Each approach has its own tradeoffs. While offline planning using cognitive maps requires building a robust mental model upfront and can achieve more optimal paths, it demands significant computational resources for comprehensive planning. In contrast, online exploration is more flexible and requires less initial computation, making it easier to implement since it doesn't need a complete world model. However, this comes at the cost of requiring more interactions with the environment and potentially leading to less optimal paths. This mirrors human decision-making, where we sometimes prefer quick, adaptive solutions over carefully planned optimal routes.

Looking Ahead

This research opens up exciting possibilities for the future of AI:

Creating AI systems that can tackle increasingly complex problems in generalized tasks
Developing models that combine careful planning (offline planning) with flexible adaptation (online planning)

Key Takeaway

By teaching AI to think more like humans - building mental maps and planning ahead - we can create systems that don't just solve the problems they're trained on, but can tackle new, more complex challenges they've never seen before.

References

[1] Ida Momennejad, Hosein Hasanbeig, Felipe Vieira, Hiteshi Sharma, Robert Osazuwa Ness, Nebojsa Jojic, Hamid Palangi, and Jonathan Larson. Evaluating cognitive maps and planning in large language models with cogeval, 2023.

[2] Kahneman, D. Thinking, Fast and Slow, 2011.
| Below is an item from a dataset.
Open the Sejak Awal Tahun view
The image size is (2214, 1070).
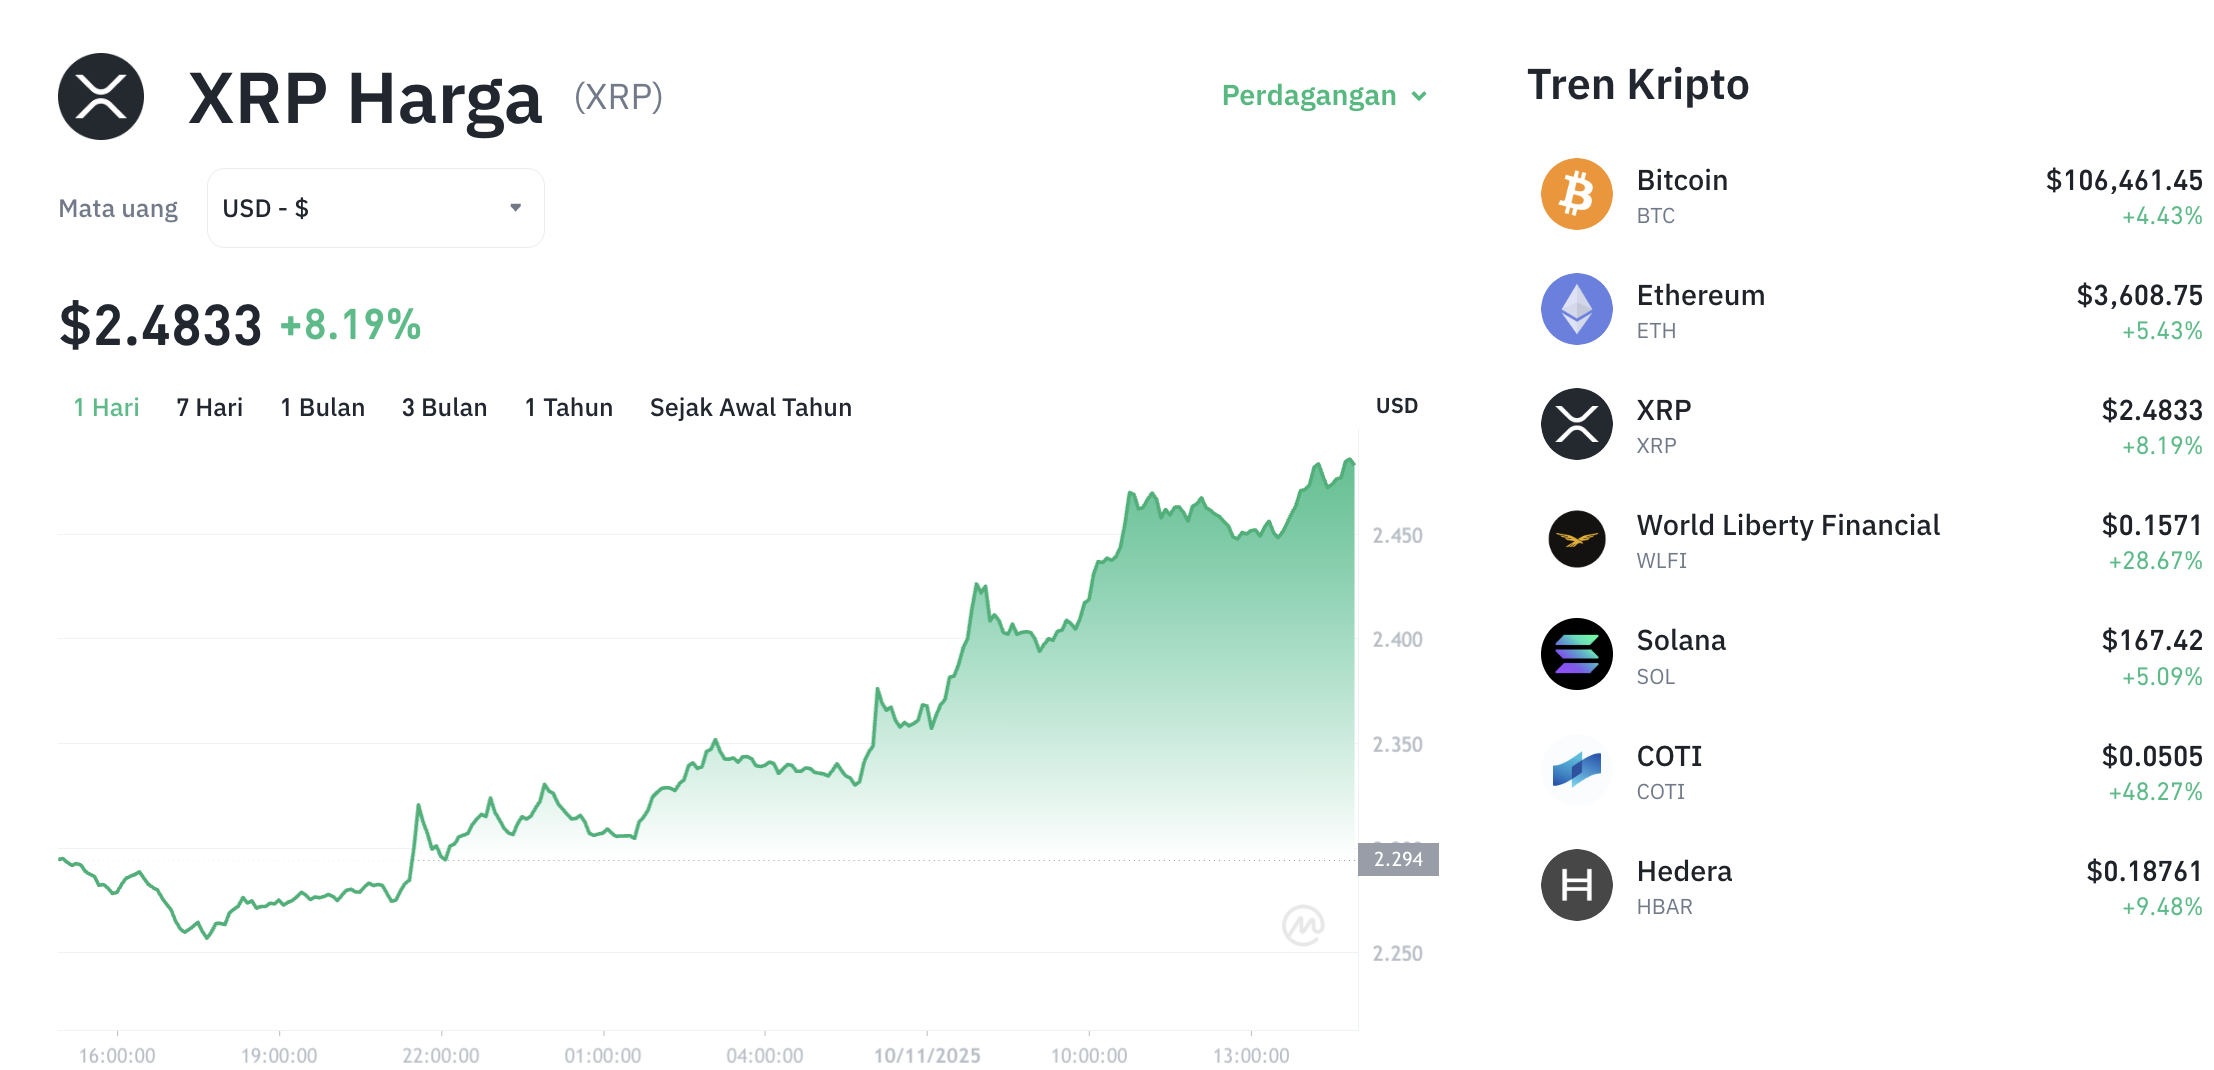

[3] Jason Wei, Xuezhi Wang, Dale Schuurmans, Maarten Bosma, Brian Ichter, Fei Xia, Ed Chi, Quoc Le, and Denny Zhou. Chain-of-thought prompting elicits reasoning in large language models, 2023.

[4] Guhao Feng, Bohang Zhang, Yuntian Gu, Haotian Ye, Di He, and Liwei Wang. Towards revealing the mystery behind chain of thought: a theoretical perspective, 2024

[5] John O’Keefe and Lynn Nadel. The Hippocampus as a Cognitive Map. Oxford: Clarendon Press, 1978.

[6] William Merrill and Ashish Sabharwal. The parallelism tradeoff: Limitations of log-precision transformers, 2023.

[7] Shunyu Yao, Dian Yu, Jeffrey Zhao, Izhak Shafran, Thomas L. Griffiths, Yuan Cao, and Karthik Narasimhan. Tree of thoughts: Deliberate problem solving with large language models, 2023.